--- WHAT YOU SHOULD DO ---
Please write out every one of the following lines exactly as they appear.

━━━━━ LISTED RECORDS ━━━━━

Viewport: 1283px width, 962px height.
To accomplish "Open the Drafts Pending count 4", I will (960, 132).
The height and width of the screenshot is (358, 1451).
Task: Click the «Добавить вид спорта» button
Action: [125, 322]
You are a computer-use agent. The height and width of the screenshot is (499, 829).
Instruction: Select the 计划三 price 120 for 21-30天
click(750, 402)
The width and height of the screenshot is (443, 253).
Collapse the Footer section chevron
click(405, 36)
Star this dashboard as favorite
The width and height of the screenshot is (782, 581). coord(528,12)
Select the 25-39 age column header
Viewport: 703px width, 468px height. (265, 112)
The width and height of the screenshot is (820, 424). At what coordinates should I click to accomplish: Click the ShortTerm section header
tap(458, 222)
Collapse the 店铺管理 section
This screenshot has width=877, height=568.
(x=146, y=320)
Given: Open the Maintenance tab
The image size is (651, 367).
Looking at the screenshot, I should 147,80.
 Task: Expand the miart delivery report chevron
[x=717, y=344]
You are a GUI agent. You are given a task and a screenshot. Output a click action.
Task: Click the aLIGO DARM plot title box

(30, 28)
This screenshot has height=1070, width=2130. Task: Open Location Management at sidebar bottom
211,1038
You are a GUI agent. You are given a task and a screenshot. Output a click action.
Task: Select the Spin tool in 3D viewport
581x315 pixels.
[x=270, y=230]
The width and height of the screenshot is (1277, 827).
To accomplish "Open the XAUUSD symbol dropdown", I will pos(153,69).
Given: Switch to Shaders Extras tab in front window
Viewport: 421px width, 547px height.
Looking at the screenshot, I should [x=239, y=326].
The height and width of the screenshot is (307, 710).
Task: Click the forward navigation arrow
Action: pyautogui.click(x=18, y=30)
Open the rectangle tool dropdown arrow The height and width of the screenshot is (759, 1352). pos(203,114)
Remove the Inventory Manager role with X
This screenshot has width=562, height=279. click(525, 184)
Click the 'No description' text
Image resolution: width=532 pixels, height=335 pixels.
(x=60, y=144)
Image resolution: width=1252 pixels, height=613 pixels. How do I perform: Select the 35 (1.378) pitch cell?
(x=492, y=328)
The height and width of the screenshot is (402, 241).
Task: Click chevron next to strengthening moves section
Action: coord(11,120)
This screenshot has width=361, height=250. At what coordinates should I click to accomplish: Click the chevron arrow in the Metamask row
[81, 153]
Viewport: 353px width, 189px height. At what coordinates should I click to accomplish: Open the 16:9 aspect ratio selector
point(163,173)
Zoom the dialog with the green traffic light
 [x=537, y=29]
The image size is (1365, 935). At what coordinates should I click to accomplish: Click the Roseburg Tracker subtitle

━━━━━

--- SOLUTION TO THIS PROBLEM ---
Viewport: 1283px width, 962px height.
To accomplish "Open the Drafts Pending count 4", I will (960, 132).
The height and width of the screenshot is (358, 1451).
Task: Click the «Добавить вид спорта» button
Action: [125, 322]
You are a computer-use agent. The height and width of the screenshot is (499, 829).
Instruction: Select the 计划三 price 120 for 21-30天
click(750, 402)
The width and height of the screenshot is (443, 253).
Collapse the Footer section chevron
click(405, 36)
Star this dashboard as favorite
The width and height of the screenshot is (782, 581). coord(528,12)
Select the 25-39 age column header
Viewport: 703px width, 468px height. (265, 112)
The width and height of the screenshot is (820, 424). At what coordinates should I click to accomplish: Click the ShortTerm section header
tap(458, 222)
Collapse the 店铺管理 section
This screenshot has width=877, height=568.
(x=146, y=320)
Given: Open the Maintenance tab
The image size is (651, 367).
Looking at the screenshot, I should 147,80.
 Task: Expand the miart delivery report chevron
[x=717, y=344]
You are a GUI agent. You are given a task and a screenshot. Output a click action.
Task: Click the aLIGO DARM plot title box

(30, 28)
This screenshot has height=1070, width=2130. Task: Open Location Management at sidebar bottom
211,1038
You are a GUI agent. You are given a task and a screenshot. Output a click action.
Task: Select the Spin tool in 3D viewport
581x315 pixels.
[x=270, y=230]
The width and height of the screenshot is (1277, 827).
To accomplish "Open the XAUUSD symbol dropdown", I will pos(153,69).
Given: Switch to Shaders Extras tab in front window
Viewport: 421px width, 547px height.
Looking at the screenshot, I should [x=239, y=326].
The height and width of the screenshot is (307, 710).
Task: Click the forward navigation arrow
Action: pyautogui.click(x=18, y=30)
Open the rectangle tool dropdown arrow The height and width of the screenshot is (759, 1352). pos(203,114)
Remove the Inventory Manager role with X
This screenshot has width=562, height=279. click(525, 184)
Click the 'No description' text
Image resolution: width=532 pixels, height=335 pixels.
(x=60, y=144)
Image resolution: width=1252 pixels, height=613 pixels. How do I perform: Select the 35 (1.378) pitch cell?
(x=492, y=328)
The height and width of the screenshot is (402, 241).
Task: Click chevron next to strengthening moves section
Action: coord(11,120)
This screenshot has width=361, height=250. At what coordinates should I click to accomplish: Click the chevron arrow in the Metamask row
[81, 153]
Viewport: 353px width, 189px height. At what coordinates should I click to accomplish: Open the 16:9 aspect ratio selector
point(163,173)
Zoom the dialog with the green traffic light
 [x=537, y=29]
The image size is (1365, 935). At what coordinates should I click to accomplish: Click the Roseburg Tracker subtitle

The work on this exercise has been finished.